- _SUPPLIED DATA_
+ + +
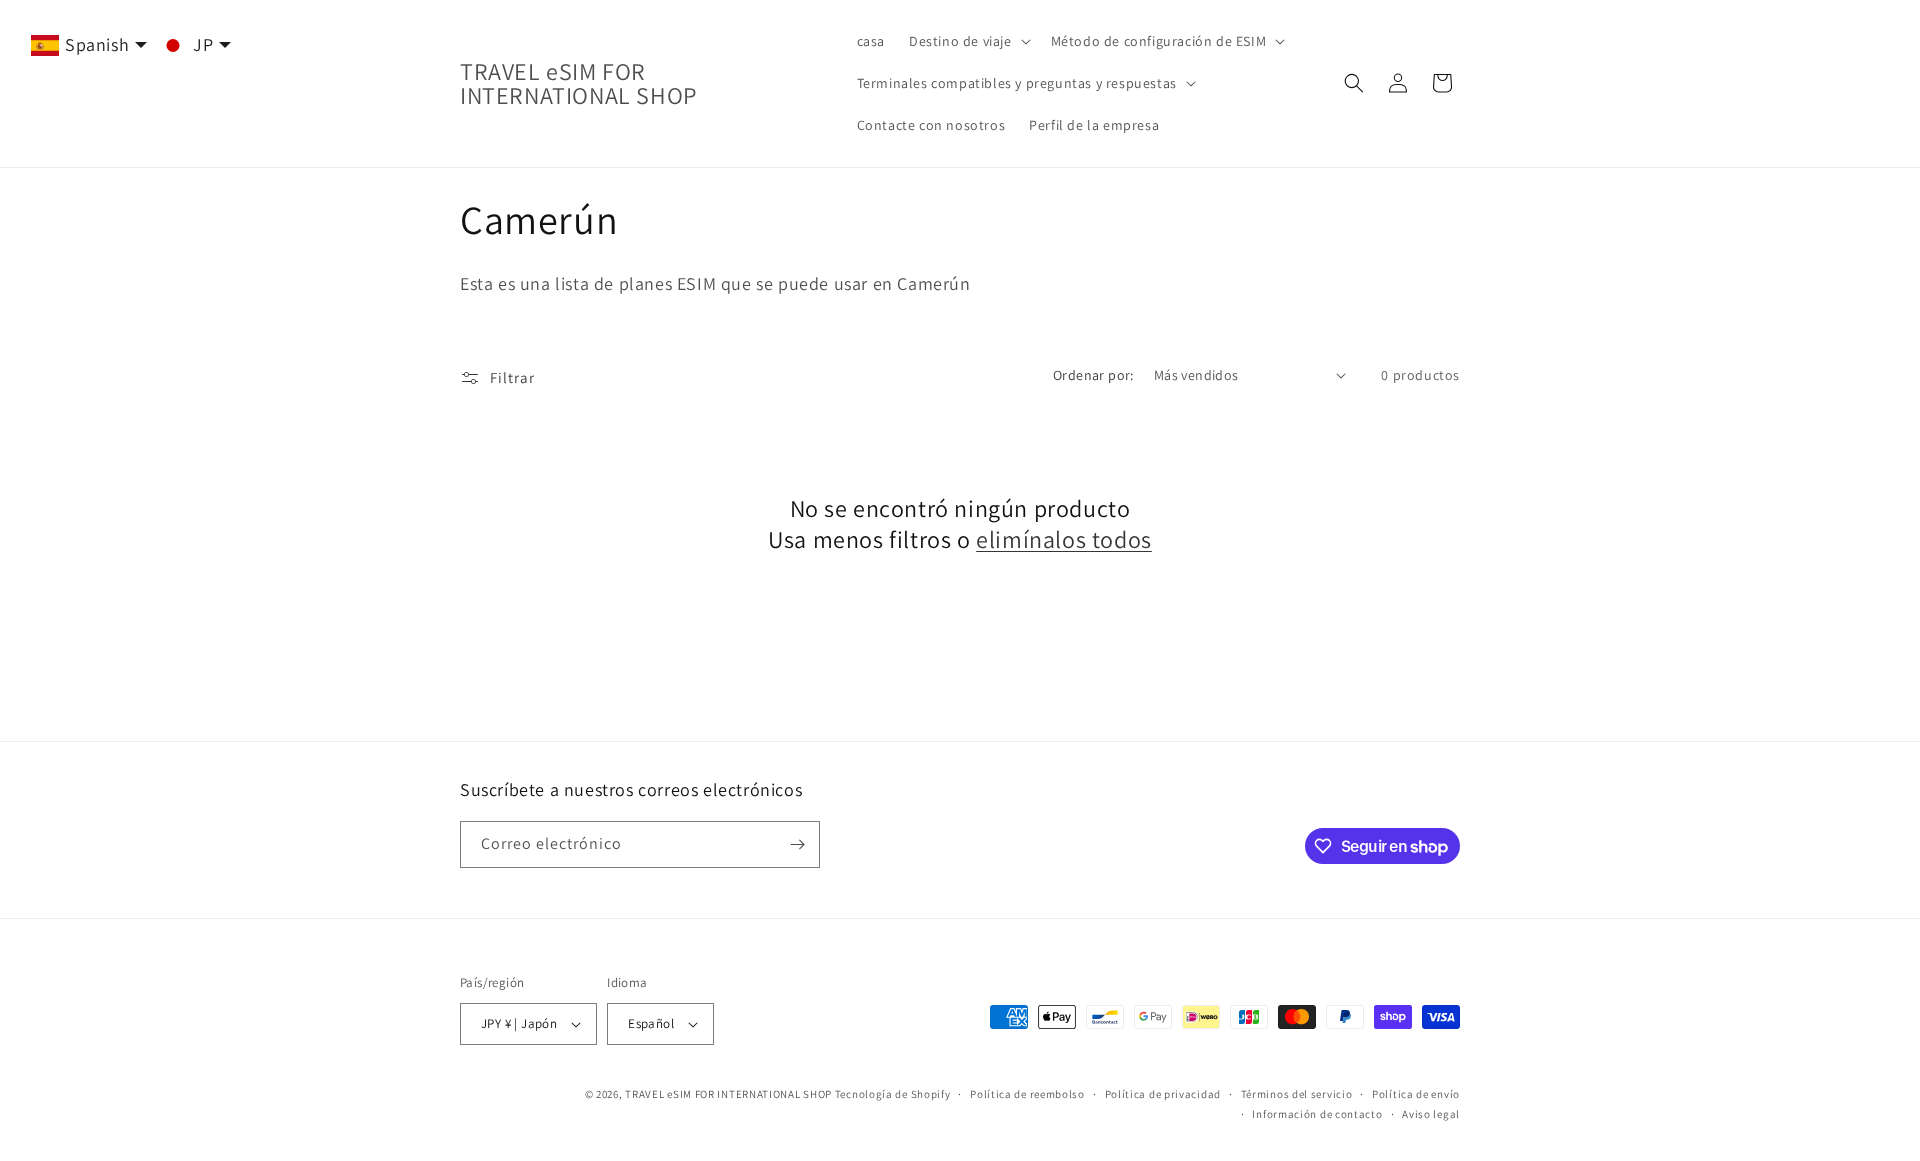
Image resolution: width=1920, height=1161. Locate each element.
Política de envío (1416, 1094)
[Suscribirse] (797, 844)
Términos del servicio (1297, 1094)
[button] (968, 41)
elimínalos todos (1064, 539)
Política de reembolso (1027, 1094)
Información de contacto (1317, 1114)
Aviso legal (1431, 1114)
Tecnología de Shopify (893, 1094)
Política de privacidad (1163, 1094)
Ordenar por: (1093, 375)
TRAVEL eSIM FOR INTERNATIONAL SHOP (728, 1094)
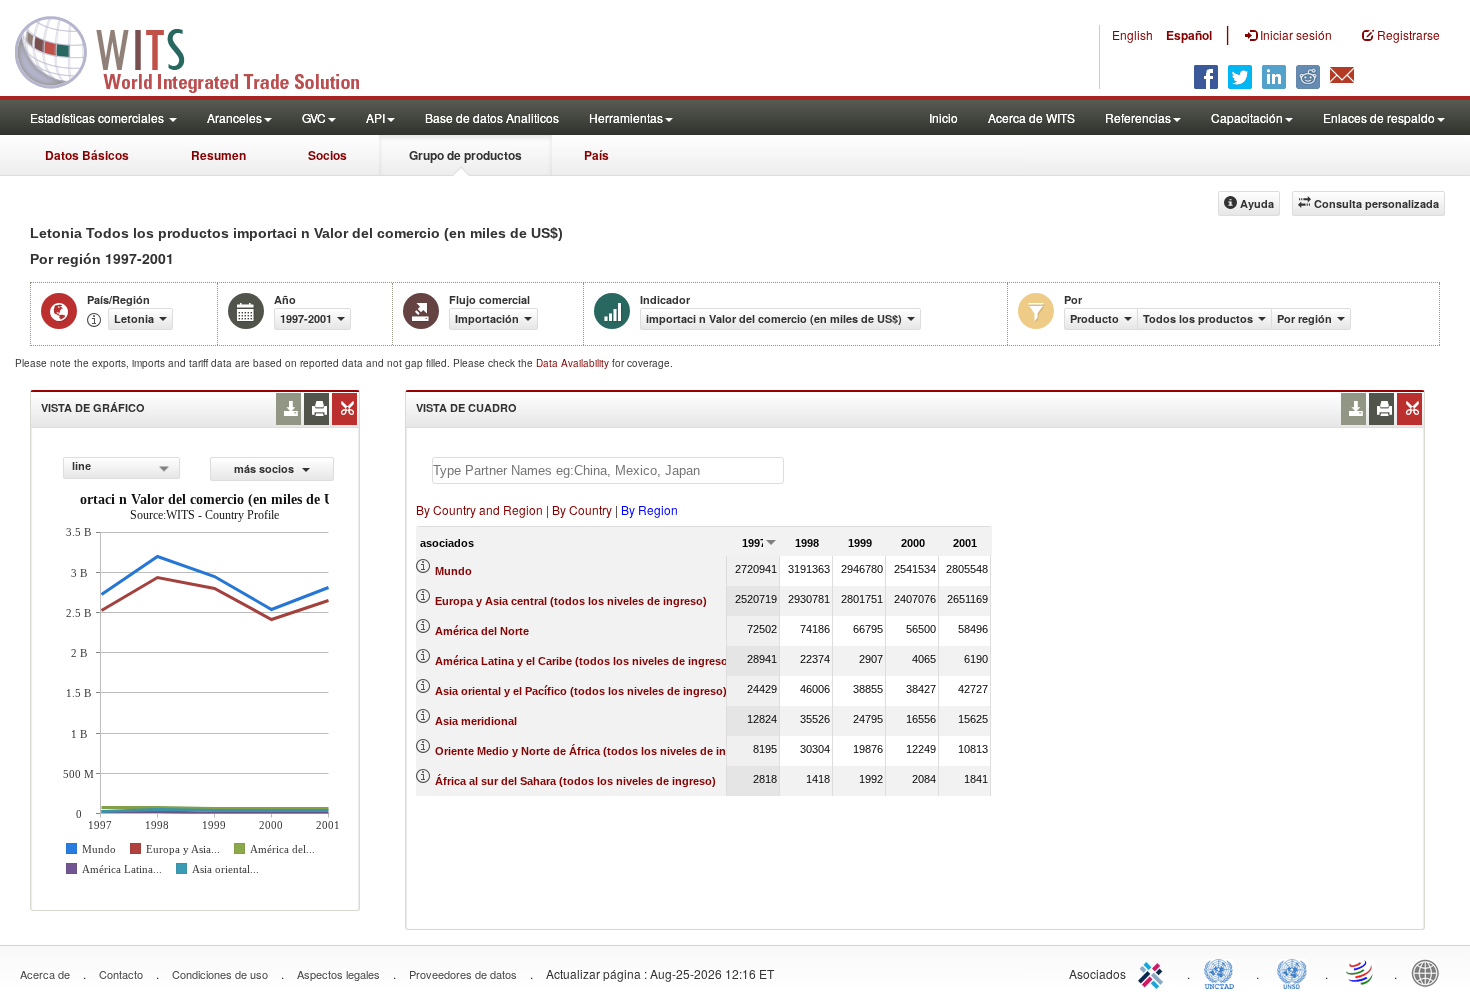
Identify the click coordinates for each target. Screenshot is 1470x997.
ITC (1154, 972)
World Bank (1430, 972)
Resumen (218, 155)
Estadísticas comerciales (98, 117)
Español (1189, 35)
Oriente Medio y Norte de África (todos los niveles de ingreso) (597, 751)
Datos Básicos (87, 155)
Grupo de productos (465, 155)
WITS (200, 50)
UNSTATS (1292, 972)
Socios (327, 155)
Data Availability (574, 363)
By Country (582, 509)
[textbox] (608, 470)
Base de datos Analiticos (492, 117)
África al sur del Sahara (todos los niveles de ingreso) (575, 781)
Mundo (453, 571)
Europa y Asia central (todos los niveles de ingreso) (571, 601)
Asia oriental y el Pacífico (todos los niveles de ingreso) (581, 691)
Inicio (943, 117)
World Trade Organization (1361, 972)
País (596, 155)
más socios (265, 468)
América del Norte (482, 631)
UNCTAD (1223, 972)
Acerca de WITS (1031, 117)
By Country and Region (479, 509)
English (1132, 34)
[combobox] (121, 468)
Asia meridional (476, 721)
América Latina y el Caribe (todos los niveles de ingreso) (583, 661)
+ + +
- _PROBLEM STATEMENT_
Filter the entries above and return only the lines holding "todos".

- _ANSWER TO THIS EXERCISE_
elimínalos todos (1064, 539)
Oriente Medio y Norte de África (todos los niveles de ingreso) (597, 751)
África al sur del Sahara (todos los niveles de ingreso) (575, 781)
Europa y Asia central (todos los niveles de ingreso) (571, 601)
Asia oriental y el Pacífico (todos los niveles de ingreso) (581, 691)
América Latina y el Caribe (todos los niveles de ingreso) (583, 661)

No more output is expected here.